新国立競技場に賛成できない最大の理由 (3ページ目)
これほど気分よく観戦できるスタジアムも珍しい。神宮の杜が放つ絶妙な空気感を、スタジアムの中にいても共有できるからだ。神宮球場、秩父宮ラグビー場もしかり。スタンドの外から入り込んでくる、何とも言えない良い「気」を感じながら、開放感に浸り、ナチュラルな気分で観戦することができる。施設は古いが今日的。高い精神性を兼ね備えた、お洒落でモダンなスポーツ施設だと言える。
スタジアムとその周辺に漂うこの快適な空気感、文化的な香りこそ、世界に向けて宣伝すべき一番のものではないか。
神宮の杜を利用して五輪を開催することに何ら異論はない。だが、その貴重さ、言い換えれば自分自身の魅力に気付いている人は思いのほか少ない。新国立競技場のコンペを主催した日本スポーツ振興センター、その選考に当たった委員、五輪開催に積極的な政治家、メディア関係者もしかりだ。実際、五輪招致のスピーチの中で、その魅力に言及した人は、僕が知る限り誰もいなかった。灯台もと暗しとはこのことだ。

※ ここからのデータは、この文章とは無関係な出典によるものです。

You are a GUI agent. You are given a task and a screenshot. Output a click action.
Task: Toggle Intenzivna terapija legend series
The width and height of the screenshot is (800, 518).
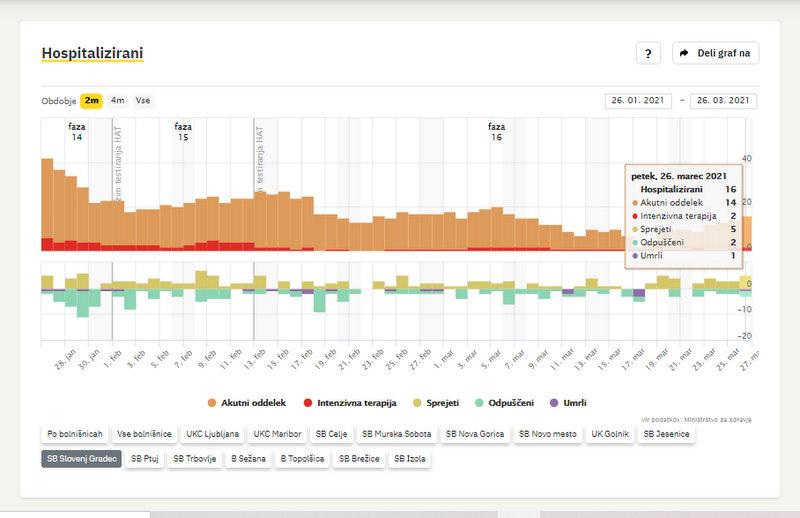[350, 403]
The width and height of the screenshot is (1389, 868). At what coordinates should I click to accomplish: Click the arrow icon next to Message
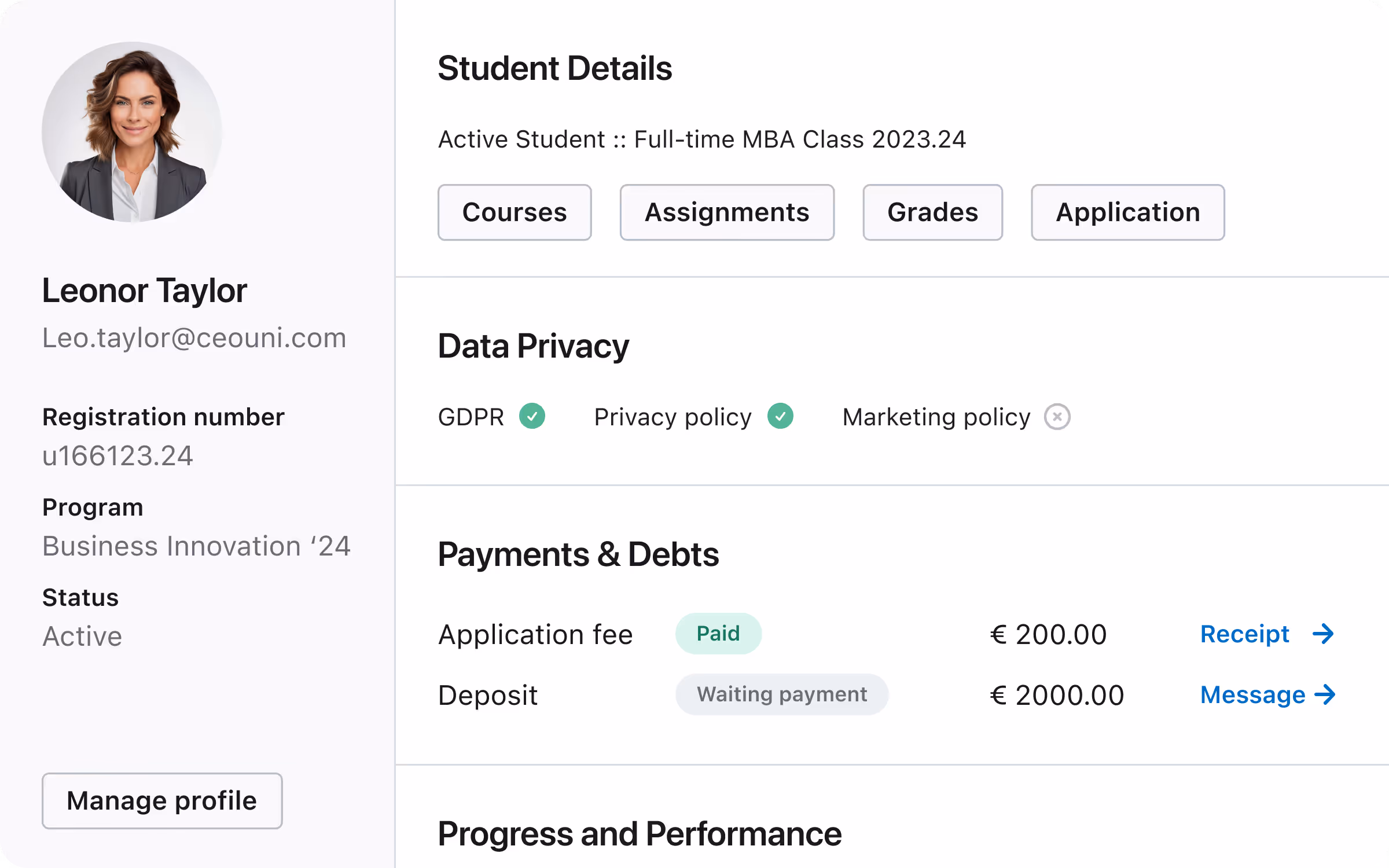(1325, 694)
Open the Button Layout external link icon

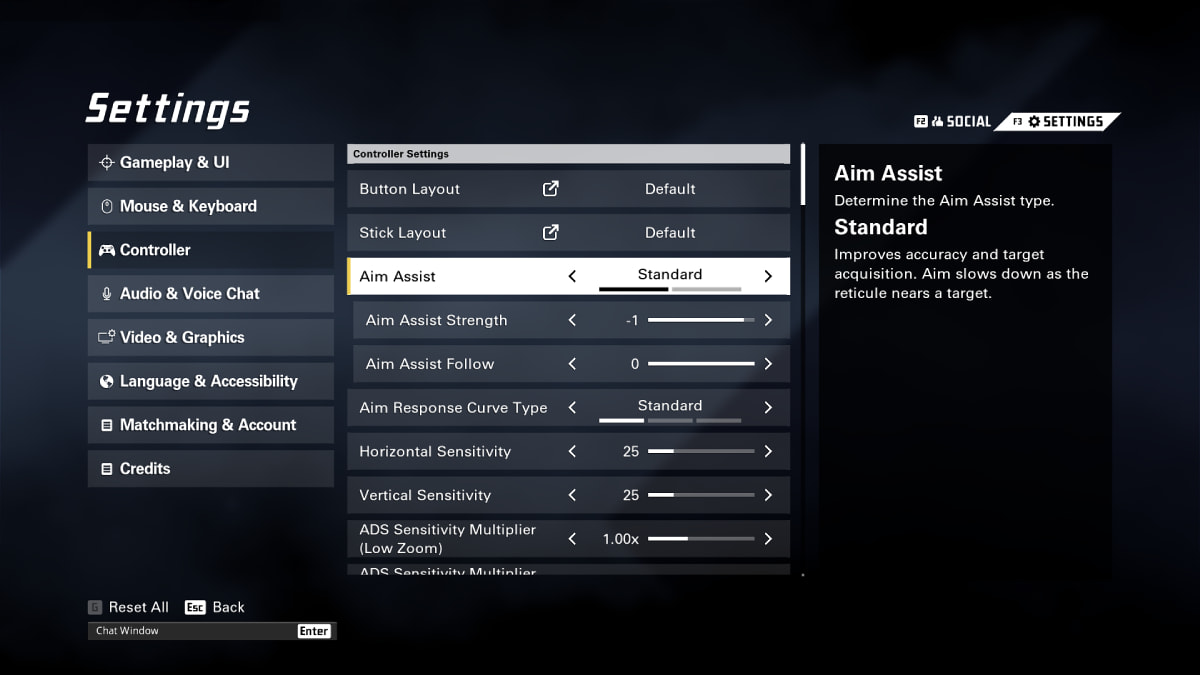[550, 189]
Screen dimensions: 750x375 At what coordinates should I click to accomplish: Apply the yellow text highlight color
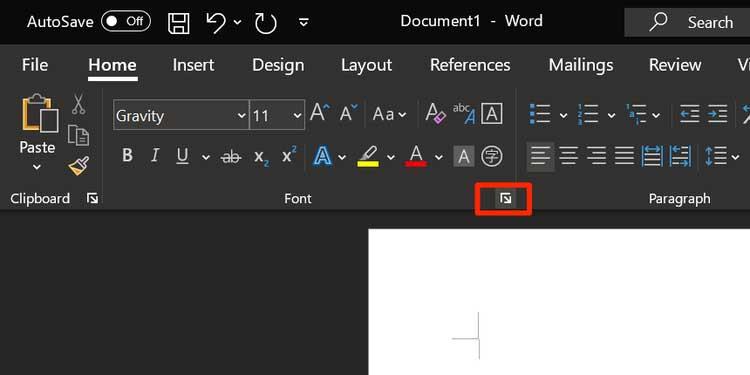tap(368, 156)
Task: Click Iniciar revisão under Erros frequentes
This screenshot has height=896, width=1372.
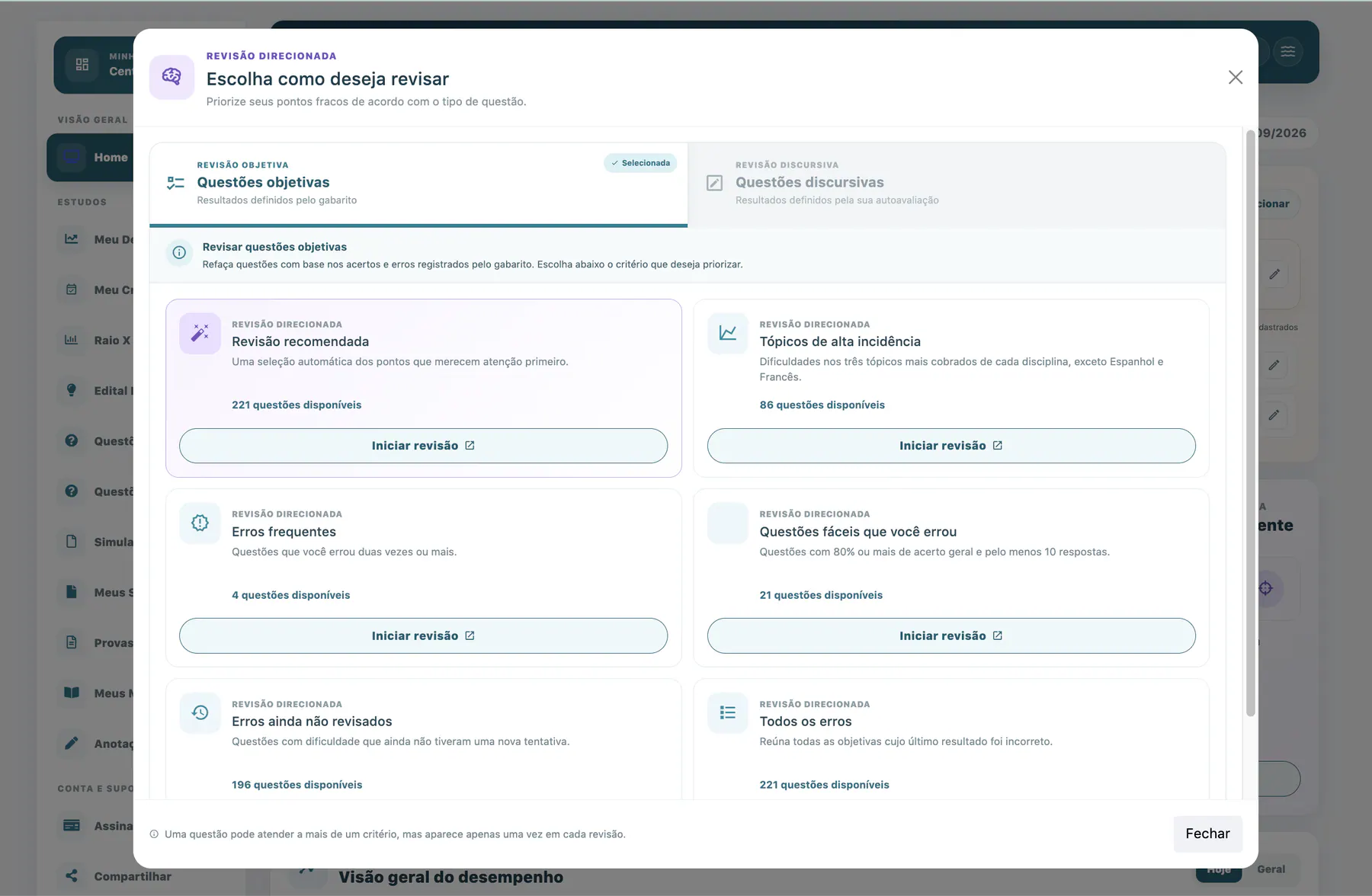Action: pyautogui.click(x=423, y=635)
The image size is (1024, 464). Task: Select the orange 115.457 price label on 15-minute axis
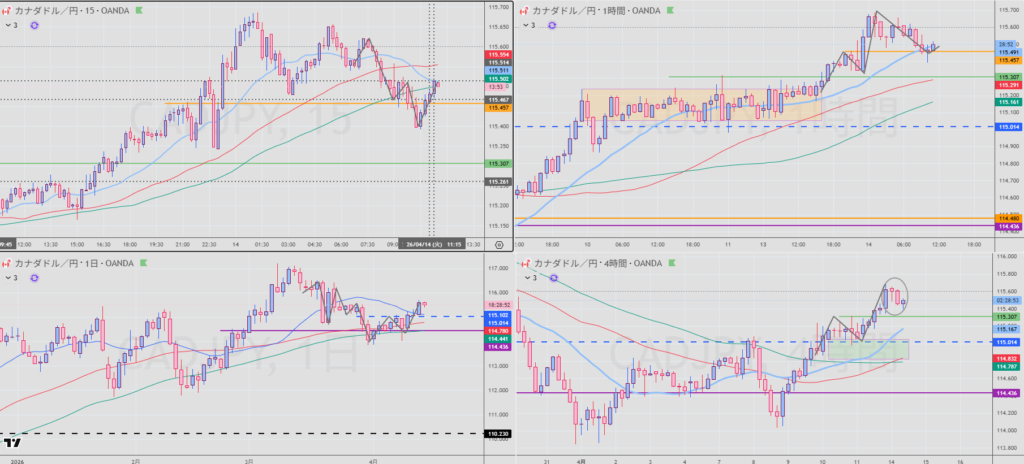point(497,107)
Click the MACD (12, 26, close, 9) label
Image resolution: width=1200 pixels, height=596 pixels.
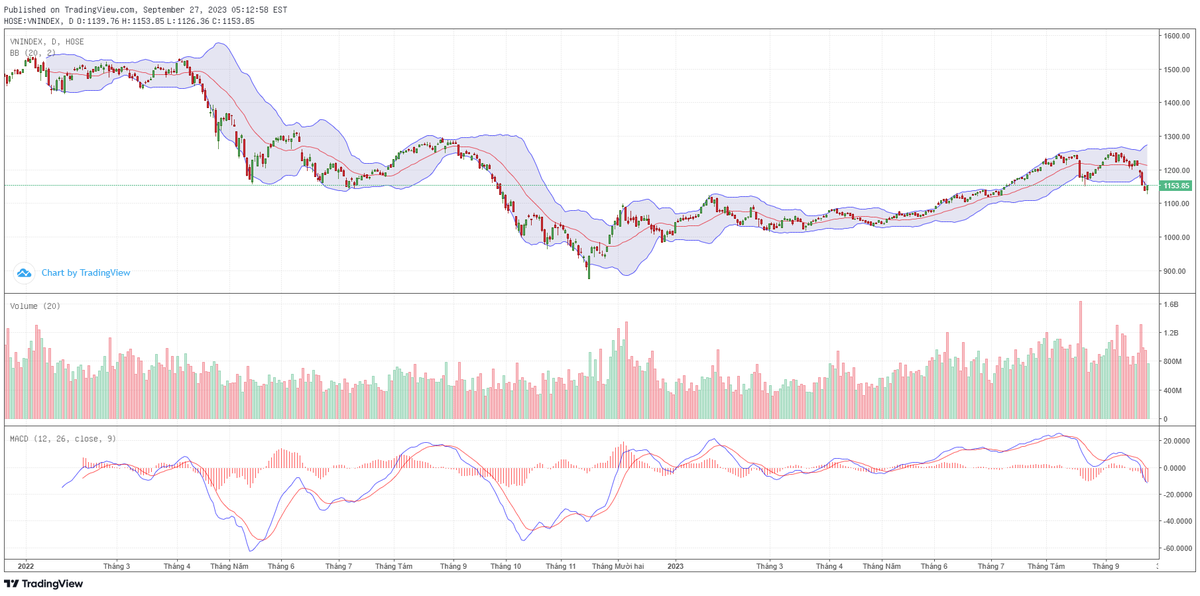pyautogui.click(x=63, y=438)
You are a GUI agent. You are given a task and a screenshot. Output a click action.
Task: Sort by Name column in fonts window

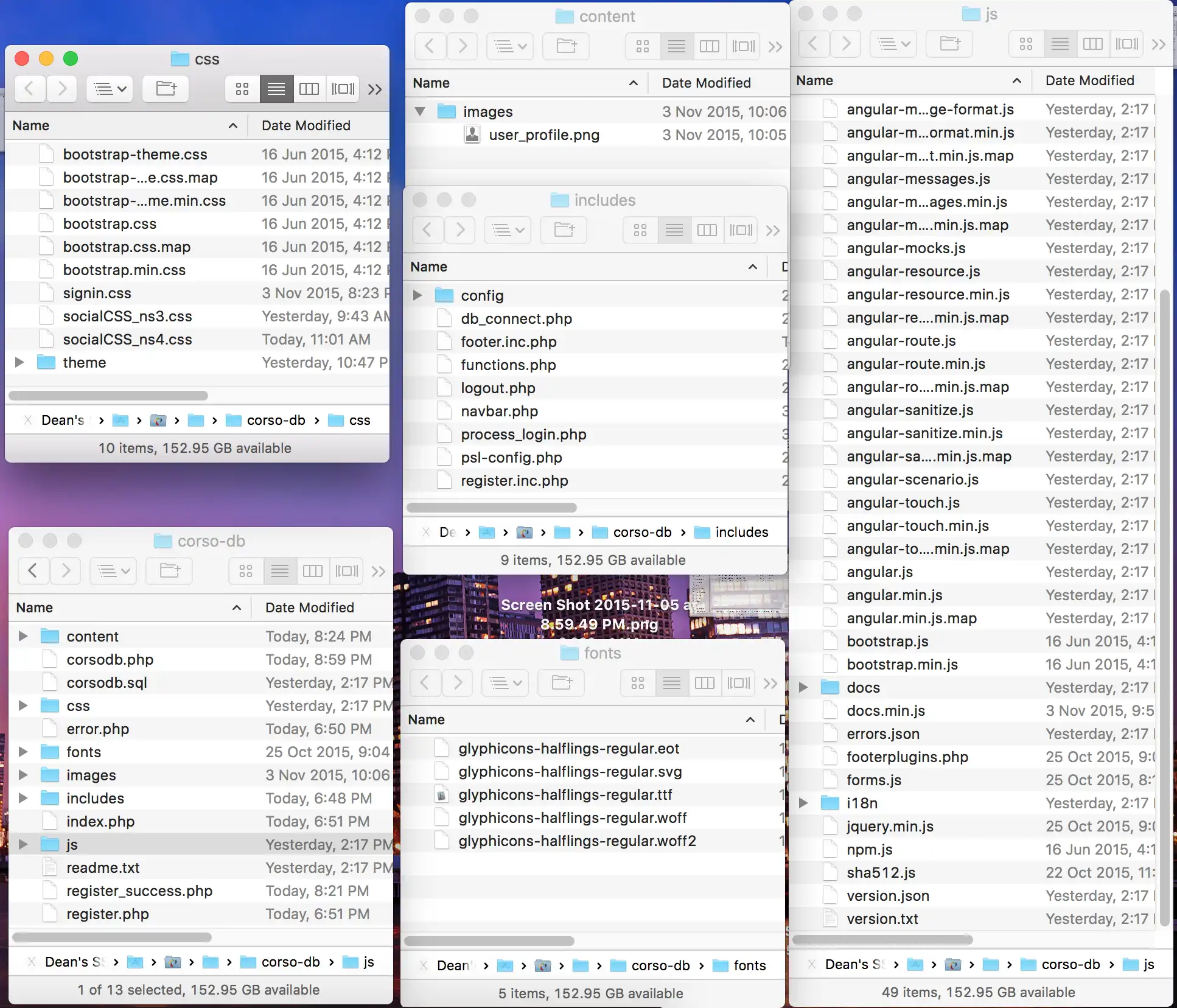(427, 719)
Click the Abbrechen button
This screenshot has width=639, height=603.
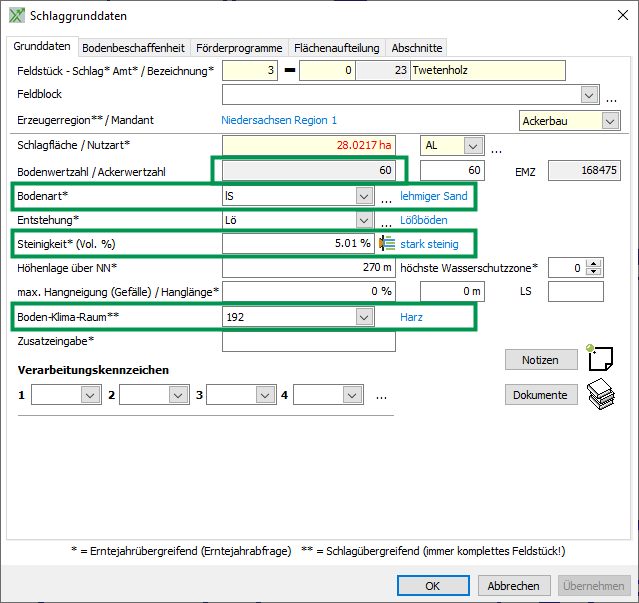coord(514,586)
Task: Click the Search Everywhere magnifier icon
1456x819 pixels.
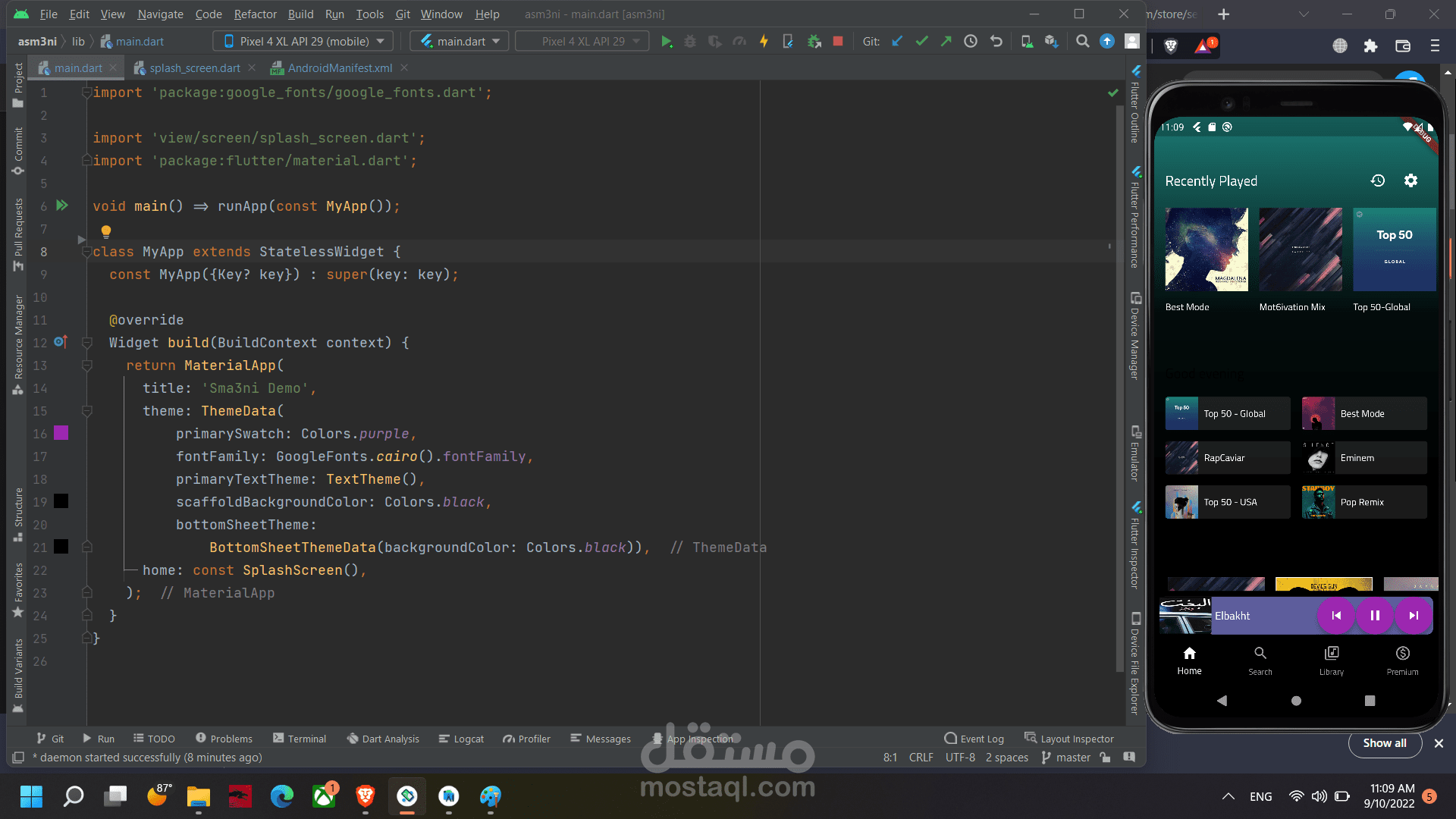Action: pos(1082,42)
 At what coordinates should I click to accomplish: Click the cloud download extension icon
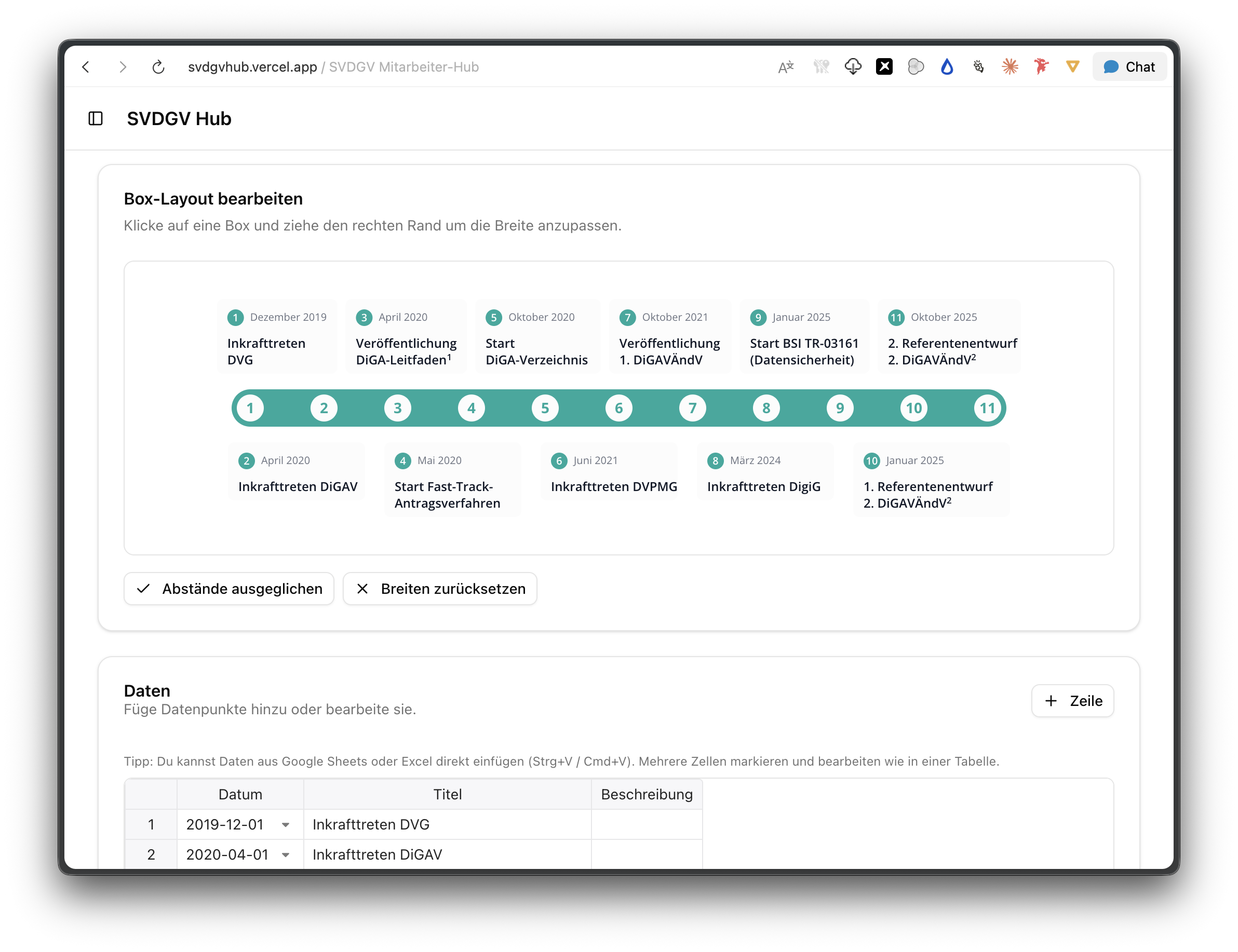point(853,67)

神宮外苑の空気感にいかにマッチさせるか。新国立競技場のコンセプトは、その点に立脚していなければならない。
東京はそもそも2020年夏季五輪開催を通して、今後の世界にどんなメッセージを発信しようとしているのか。スタジアムはメッセージをこめやすい建造物と言っていいが、ザハ・ハディドさんの新国立競技場案から、それとの関連性は見えてこない。むしろ、いま世の中が求めているものとは正反対のものに見える。
ダメもとを承知で言えば、考え直すべきだと思う。現国立競技場を取り壊す前に。